Sterroryzowany wieżowiec

Lod
Pijani, agresywni młodzieńcy zagrażają mieszkańcom bloku przy ul. Ozimskiej 53 w Opolu. Mimo policyjnych interwencji sytuacja nie zmienia się.

Wieczorami i popołudniami na klatce schodowej wieżowca gromadzą się 16-17-letni młodzieńcy. - Są wulgarni, piją piwo i wino, palą papierosy i zaczepiają mieszkańców - skarży się zastrzegający sobie anonimowość lokator budynku. Według jego relacji tylko przed samymi świętami podczas spotkań na klatce schodowej chuligani wybili trzy szyby w oknach.

- Ludzie zaczynają bać się chodzić klatką. Kiedy zwróciłem im uwagę, omal mnie nie pobili, zachowywali się bardzo agresywnie, zwyzywał mnie. Sąsiad, który także odważył się na interwencję, na drugi dzień miał uszkodzoną karoserię samochodu - relacjonuje mieszkaniec wieżowca przy Ozimskiej.

Co ciekawe, część chuliganów mieszka w bloku. Nie boją się zachowywać po chamsku wobec własnych sąsiadów. W Spółdzielni Mieszkaniowej "Przyszłość" (administrator budynku) powiedziano nam, że w bloku przy Ozimskiej często dokonuje się przeróżnych napraw, które są efektem działań wandali.
- Kreci się tam dużo młodzieży, między innymi z pobliskiego gimnazjum.

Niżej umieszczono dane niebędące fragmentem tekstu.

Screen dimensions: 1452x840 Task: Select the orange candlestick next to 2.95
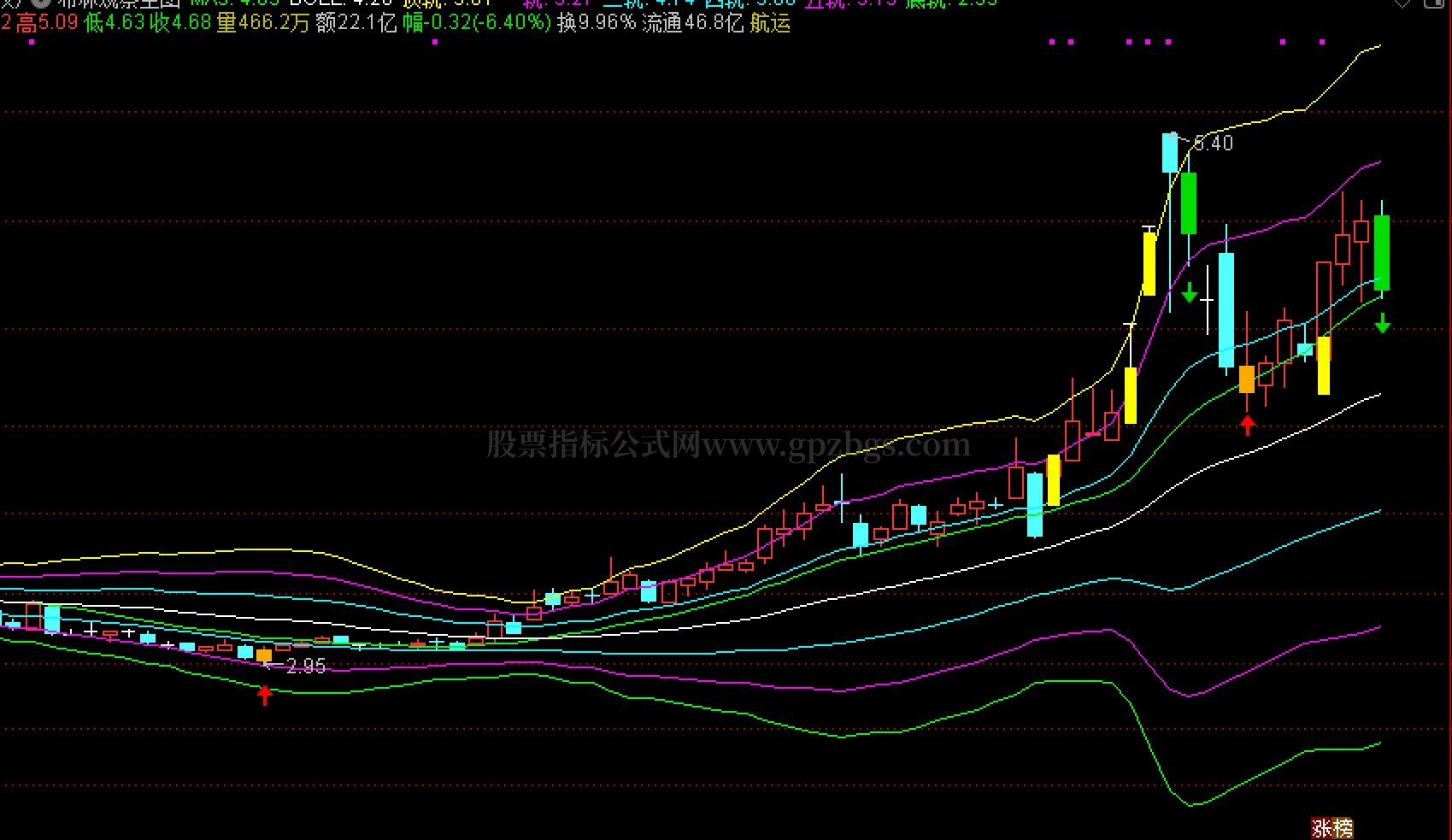(264, 655)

Zawsze w takich sytuacjach notujemy więcej przypadków wandalizmu - mówi Franiszek Dezor, wiceprezes ds. technicznych w SM "Przyszłość".

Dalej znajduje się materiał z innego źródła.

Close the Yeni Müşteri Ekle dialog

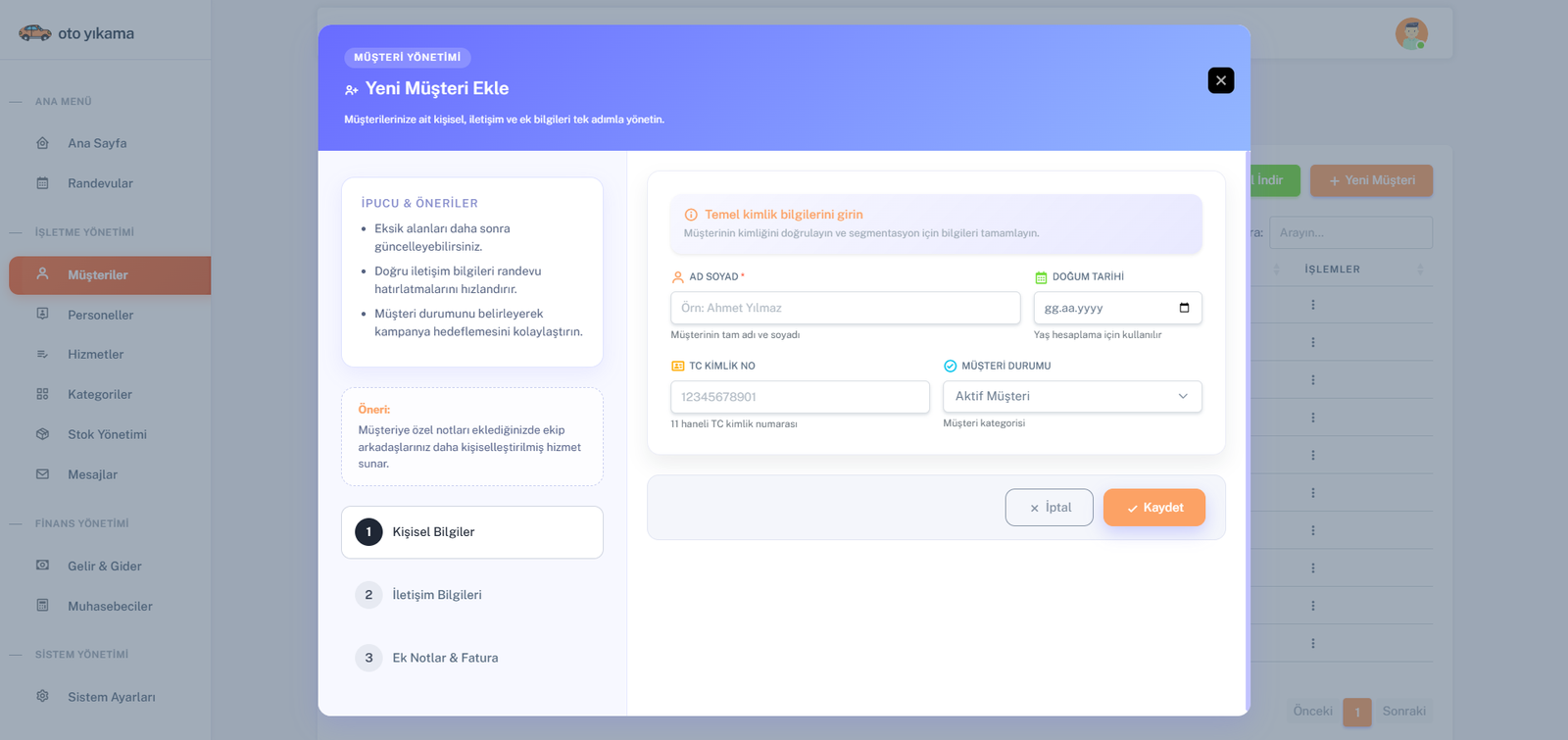pos(1220,80)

Policja dobrze zna sprawę agresywnych nastolatków. Jednak poza organizowaniem "najazdów" na klatkę schodową nic więcej nie może zrobić. Wizyta funkcjonariuszy kończy się zwykle wyproszeniem nastolatków z klatki schodowej. Chwilę potem wracają.
- Mimo że znamy problemy mieszkańców, to w tej sprawie jesteśmy bezradni - wyznaje podkomisarz Jerzy Gądek, z-ca komendanta I Komisariatu Policji, który ma pod opieką ten rejon Opola. - Mieszkańcy sami wiążą nam ręce. Nie dalej jak dwa dni temu "wyjęliśmy" z klatki trzech młodzieńców, ale nikt z mieszkańców nie chciał potwierdzić ich agresywnego zachowania.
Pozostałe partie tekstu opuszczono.